Data drawn from a collection >>
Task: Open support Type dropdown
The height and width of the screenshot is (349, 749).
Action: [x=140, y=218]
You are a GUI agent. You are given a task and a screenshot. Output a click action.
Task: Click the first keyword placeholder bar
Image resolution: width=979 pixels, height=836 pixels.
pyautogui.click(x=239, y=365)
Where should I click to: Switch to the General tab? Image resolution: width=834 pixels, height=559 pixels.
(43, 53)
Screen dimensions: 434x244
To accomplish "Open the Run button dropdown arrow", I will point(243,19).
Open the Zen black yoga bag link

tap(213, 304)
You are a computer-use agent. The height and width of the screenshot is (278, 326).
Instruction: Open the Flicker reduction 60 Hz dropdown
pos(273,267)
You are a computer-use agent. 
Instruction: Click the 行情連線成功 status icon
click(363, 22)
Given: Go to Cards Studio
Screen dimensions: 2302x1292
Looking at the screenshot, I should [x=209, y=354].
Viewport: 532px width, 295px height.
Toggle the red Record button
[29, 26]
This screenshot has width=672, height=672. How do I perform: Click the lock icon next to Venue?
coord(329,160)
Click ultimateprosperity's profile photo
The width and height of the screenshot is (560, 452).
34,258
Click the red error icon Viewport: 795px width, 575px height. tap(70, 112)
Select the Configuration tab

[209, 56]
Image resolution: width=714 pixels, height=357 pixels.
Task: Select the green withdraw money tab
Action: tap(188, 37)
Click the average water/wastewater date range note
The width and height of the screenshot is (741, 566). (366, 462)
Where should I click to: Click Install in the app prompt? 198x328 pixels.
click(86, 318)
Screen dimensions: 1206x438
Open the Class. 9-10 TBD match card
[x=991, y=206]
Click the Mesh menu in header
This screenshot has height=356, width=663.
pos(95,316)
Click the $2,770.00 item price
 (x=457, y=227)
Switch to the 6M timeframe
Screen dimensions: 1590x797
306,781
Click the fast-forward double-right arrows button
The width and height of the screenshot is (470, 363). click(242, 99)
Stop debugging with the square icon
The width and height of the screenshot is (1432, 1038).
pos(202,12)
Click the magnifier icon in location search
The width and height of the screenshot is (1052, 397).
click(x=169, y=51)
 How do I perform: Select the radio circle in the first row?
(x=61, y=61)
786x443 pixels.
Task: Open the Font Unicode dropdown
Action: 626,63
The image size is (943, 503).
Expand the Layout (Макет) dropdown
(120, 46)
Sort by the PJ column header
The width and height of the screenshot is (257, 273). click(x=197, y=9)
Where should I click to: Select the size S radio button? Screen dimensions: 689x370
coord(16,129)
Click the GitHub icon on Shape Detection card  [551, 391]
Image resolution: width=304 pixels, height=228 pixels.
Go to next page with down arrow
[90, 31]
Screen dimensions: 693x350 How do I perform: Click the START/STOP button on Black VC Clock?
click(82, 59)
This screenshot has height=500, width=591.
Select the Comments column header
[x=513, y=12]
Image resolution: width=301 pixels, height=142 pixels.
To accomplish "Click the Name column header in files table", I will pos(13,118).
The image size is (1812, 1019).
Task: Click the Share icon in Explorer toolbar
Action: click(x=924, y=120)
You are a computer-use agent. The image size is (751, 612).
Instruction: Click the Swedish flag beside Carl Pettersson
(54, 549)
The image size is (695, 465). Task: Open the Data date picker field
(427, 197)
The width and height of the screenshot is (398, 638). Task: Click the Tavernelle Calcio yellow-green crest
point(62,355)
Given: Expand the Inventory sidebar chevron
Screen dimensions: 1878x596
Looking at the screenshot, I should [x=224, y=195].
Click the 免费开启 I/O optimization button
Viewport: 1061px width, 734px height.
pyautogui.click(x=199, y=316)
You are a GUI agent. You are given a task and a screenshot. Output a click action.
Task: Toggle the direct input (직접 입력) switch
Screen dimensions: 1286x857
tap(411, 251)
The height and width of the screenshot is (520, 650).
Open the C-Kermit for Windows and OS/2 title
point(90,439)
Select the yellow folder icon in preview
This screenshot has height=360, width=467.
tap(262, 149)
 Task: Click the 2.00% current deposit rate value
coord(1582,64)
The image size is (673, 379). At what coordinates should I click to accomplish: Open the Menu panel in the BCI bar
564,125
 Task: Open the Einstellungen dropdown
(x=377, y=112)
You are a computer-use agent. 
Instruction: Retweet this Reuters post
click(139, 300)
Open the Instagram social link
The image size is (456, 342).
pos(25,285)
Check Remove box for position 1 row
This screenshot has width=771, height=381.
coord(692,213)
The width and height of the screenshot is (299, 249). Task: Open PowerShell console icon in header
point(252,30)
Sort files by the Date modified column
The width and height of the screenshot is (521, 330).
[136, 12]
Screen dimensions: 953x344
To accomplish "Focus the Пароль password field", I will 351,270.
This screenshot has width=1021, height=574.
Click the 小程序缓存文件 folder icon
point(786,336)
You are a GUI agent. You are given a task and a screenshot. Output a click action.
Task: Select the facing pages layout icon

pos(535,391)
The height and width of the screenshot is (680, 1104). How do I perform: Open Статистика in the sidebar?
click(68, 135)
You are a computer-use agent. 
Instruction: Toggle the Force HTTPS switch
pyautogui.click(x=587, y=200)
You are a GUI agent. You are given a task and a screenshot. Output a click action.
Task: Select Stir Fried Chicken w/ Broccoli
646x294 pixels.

What needs to be done >>
Retype every line of the records above without any change.

Worked solution >>
Task: Open support Type dropdown
The height and width of the screenshot is (349, 749).
Action: [x=140, y=218]
You are a GUI agent. You are given a task and a screenshot. Output a click action.
Task: Click the first keyword placeholder bar
Image resolution: width=979 pixels, height=836 pixels.
pyautogui.click(x=239, y=365)
Where should I click to: Switch to the General tab? Image resolution: width=834 pixels, height=559 pixels.
(43, 53)
Screen dimensions: 434x244
To accomplish "Open the Run button dropdown arrow", I will point(243,19).
Open the Zen black yoga bag link

tap(213, 304)
You are a computer-use agent. The height and width of the screenshot is (278, 326).
Instruction: Open the Flicker reduction 60 Hz dropdown
pos(273,267)
You are a computer-use agent. 
Instruction: Click the 行情連線成功 status icon
click(363, 22)
Given: Go to Cards Studio
Screen dimensions: 2302x1292
Looking at the screenshot, I should [x=209, y=354].
Viewport: 532px width, 295px height.
Toggle the red Record button
[29, 26]
This screenshot has width=672, height=672. How do I perform: Click the lock icon next to Venue?
coord(329,160)
Click ultimateprosperity's profile photo
The width and height of the screenshot is (560, 452).
34,258
Click the red error icon Viewport: 795px width, 575px height. tap(70, 112)
Select the Configuration tab

[209, 56]
Image resolution: width=714 pixels, height=357 pixels.
Task: Select the green withdraw money tab
Action: tap(188, 37)
Click the average water/wastewater date range note
The width and height of the screenshot is (741, 566). (366, 462)
Where should I click to: Click Install in the app prompt? 198x328 pixels.
click(86, 318)
Screen dimensions: 1206x438
Open the Class. 9-10 TBD match card
[x=991, y=206]
Click the Mesh menu in header
This screenshot has height=356, width=663.
pos(95,316)
Click the $2,770.00 item price
 (x=457, y=227)
Switch to the 6M timeframe
Screen dimensions: 1590x797
306,781
Click the fast-forward double-right arrows button
The width and height of the screenshot is (470, 363). click(242, 99)
Stop debugging with the square icon
The width and height of the screenshot is (1432, 1038).
pos(202,12)
Click the magnifier icon in location search
The width and height of the screenshot is (1052, 397).
click(x=169, y=51)
 How do I perform: Select the radio circle in the first row?
(x=61, y=61)
786x443 pixels.
Task: Open the Font Unicode dropdown
Action: 626,63
The image size is (943, 503).
Expand the Layout (Макет) dropdown
(120, 46)
Sort by the PJ column header
The width and height of the screenshot is (257, 273). click(x=197, y=9)
Where should I click to: Select the size S radio button? Screen dimensions: 689x370
coord(16,129)
Click the GitHub icon on Shape Detection card  [551, 391]
Image resolution: width=304 pixels, height=228 pixels.
Go to next page with down arrow
[90, 31]
Screen dimensions: 693x350 How do I perform: Click the START/STOP button on Black VC Clock?
click(82, 59)
This screenshot has height=500, width=591.
Select the Comments column header
[x=513, y=12]
Image resolution: width=301 pixels, height=142 pixels.
To accomplish "Click the Name column header in files table", I will pos(13,118).
The image size is (1812, 1019).
Task: Click the Share icon in Explorer toolbar
Action: click(x=924, y=120)
You are a computer-use agent. The image size is (751, 612).
Instruction: Click the Swedish flag beside Carl Pettersson
(54, 549)
The image size is (695, 465). Task: Open the Data date picker field
(427, 197)
The width and height of the screenshot is (398, 638). Task: Click the Tavernelle Calcio yellow-green crest
point(62,355)
Given: Expand the Inventory sidebar chevron
Screen dimensions: 1878x596
Looking at the screenshot, I should [x=224, y=195].
Click the 免费开启 I/O optimization button
Viewport: 1061px width, 734px height.
pyautogui.click(x=199, y=316)
You are a GUI agent. You are given a task and a screenshot. Output a click action.
Task: Toggle the direct input (직접 입력) switch
Screen dimensions: 1286x857
tap(411, 251)
The height and width of the screenshot is (520, 650).
Open the C-Kermit for Windows and OS/2 title
point(90,439)
Select the yellow folder icon in preview
This screenshot has height=360, width=467.
tap(262, 149)
 Task: Click the 2.00% current deposit rate value
coord(1582,64)
The image size is (673, 379). At what coordinates should I click to accomplish: Open the Menu panel in the BCI bar
564,125
 Task: Open the Einstellungen dropdown
(x=377, y=112)
You are a computer-use agent. 
Instruction: Retweet this Reuters post
click(139, 300)
Open the Instagram social link
The image size is (456, 342).
pos(25,285)
Check Remove box for position 1 row
This screenshot has width=771, height=381.
coord(692,213)
The width and height of the screenshot is (299, 249). Task: Open PowerShell console icon in header
point(252,30)
Sort files by the Date modified column
The width and height of the screenshot is (521, 330).
[136, 12]
Screen dimensions: 953x344
To accomplish "Focus the Пароль password field", I will 351,270.
This screenshot has width=1021, height=574.
Click the 小程序缓存文件 folder icon
point(786,336)
You are a GUI agent. You are given a task and a screenshot. Output a click action.
Task: Select the facing pages layout icon

pos(535,391)
The height and width of the screenshot is (680, 1104). How do I perform: Open Статистика in the sidebar?
click(68, 135)
You are a computer-use agent. 
Instruction: Toggle the Force HTTPS switch
pyautogui.click(x=587, y=200)
You are a GUI agent. You are given a task and a screenshot. Output a click action.
Task: Select Stir Fried Chicken w/ Broccoli
646x294 pixels.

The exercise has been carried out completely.